We built a thing that figures out where your old photos were taken
We built a desktop app that sends your photos to AI vision models, gets back location data, and writes GPS coordinates into the actual files.
Everyone has that folder. Hundreds of photos from old trips, phone backups, random downloads. They’re all named IMG_4523.jpg or DSC_0091.CR2. No GPS data, no location, nothing useful in the metadata. You vaguely remember that one photo was from Prague, but which one? No idea.
Google Photos tries to solve this, but you have to upload everything to Google’s servers. Apple Photos does something similar if you’re in their ecosystem. Both keep the data locked in their platforms. We wanted something different: an app that looks at your photos, figures out where they were taken, and writes that information back into the files themselves. When you’re done, the GPS coordinates are in the EXIF data, the files have useful names, and you don’t need any particular app to read them.
Who actually uses this
People sitting on years of unorganized photos who keep saying “I’ll sort these eventually.” Photographers who shoot in RAW and don’t have GPS on their camera body. Real estate agents with property photos that need location data. eBay sellers who photograph products on location and want the GPS baked in. Anyone who’s ever opened a folder of photos and thought “where was this?”
Also, people who don’t want to upload their entire photo library to a cloud service just to get location tags. The photos get sent to an AI provider for analysis (Google, OpenAI, or Anthropic), but they’re not stored anywhere. Your files stay on your machine. The results stay in a local database.
The tech stack
The app is Electron with React and TypeScript on the frontend, styled with Tailwind CSS v4. Data lives in a local SQLite database through better-sqlite3. We use exiftool-vendored to write GPS and other metadata into image files, and exifr to read whatever EXIF data already exists. The AI calls go through the official SDKs for Google Gemini, OpenAI, and Anthropic. Build system is electron-vite for development and electron-builder for packaging installers.
Nothing exotic. We picked boring, well-maintained tools on purpose. Electron gets criticism for memory usage, but for a desktop photo tool that people run occasionally, it’s fine. It let us ship for Windows, macOS, and Linux from one codebase without any platform-specific code.
The hardest part: GPS coordinate parsing
Not even close to anything else.
Here’s the problem: you ask three different AI models “where was this photo taken?” and you get three completely different response shapes. Gemini might give you {lat: 33.49, lng: -111.93}. OpenAI might nest it under {gps_coordinates: {latitude: "33.49 N"}}. Some models return a comma-separated string like "33.49, -111.93". Others use DMS format like "33°29'N". A few wrap everything in an array for no reason.

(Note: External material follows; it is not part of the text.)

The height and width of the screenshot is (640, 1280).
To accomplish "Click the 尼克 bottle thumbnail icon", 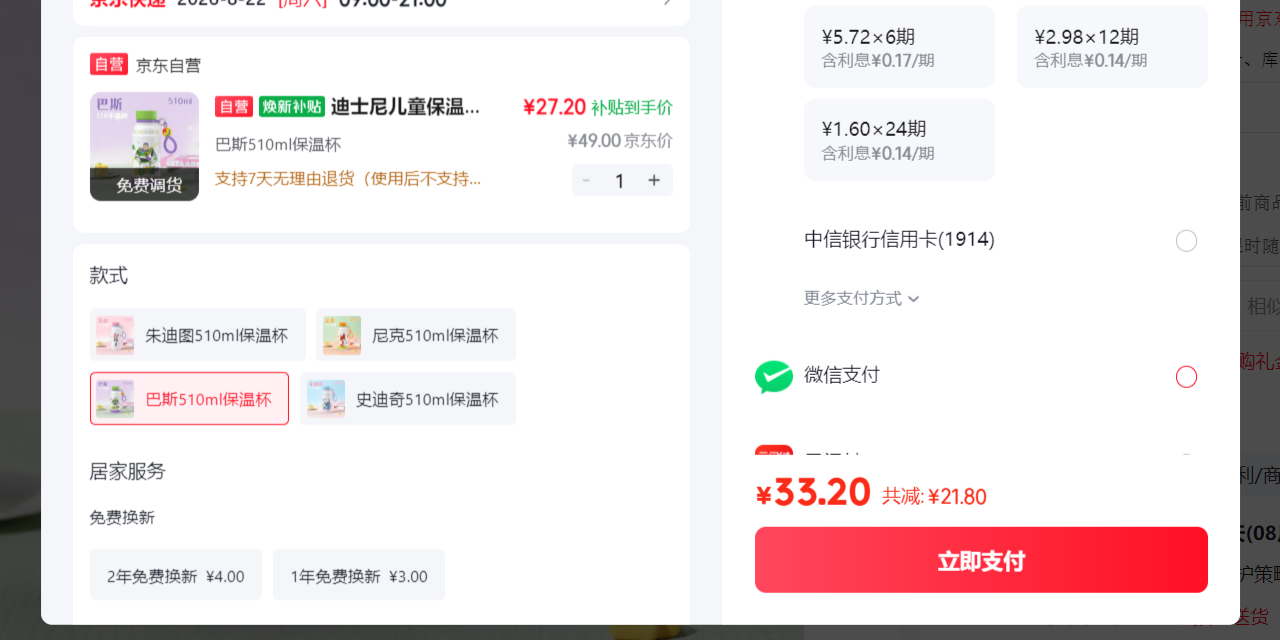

We ended up writing a normalizer that tries direct fields first (lat, latitude, lat_degrees), then checks for nested objects under four different key names, then tries parsing comma-separated strings, then handles DMS notation. It’s about 50 lines of defensive code that exists purely because AI models can’t agree on a response format. Even when you tell them exactly what you want.
The best bug was the falsy-zero problem. We had Number(val) || null to convert values. Works great, except when the latitude is 0 (which is the equator). Number(0) is 0, which is falsy in JavaScript, so 0 || null gives you null. We were silently dropping every GPS coordinate on the equator. Took us longer to find than we’d like to admit.
// Before (broken):
const lat = Number(val) || null // 0 becomes null
// After:
function toNum(v: unknown): number | null {
const n = Number(v)
return isNaN(n) ? null : n
}
We didn’t catch it for a while because none of our test photos were from the equator. Found it when we added a test case for edge values and 0 came back null.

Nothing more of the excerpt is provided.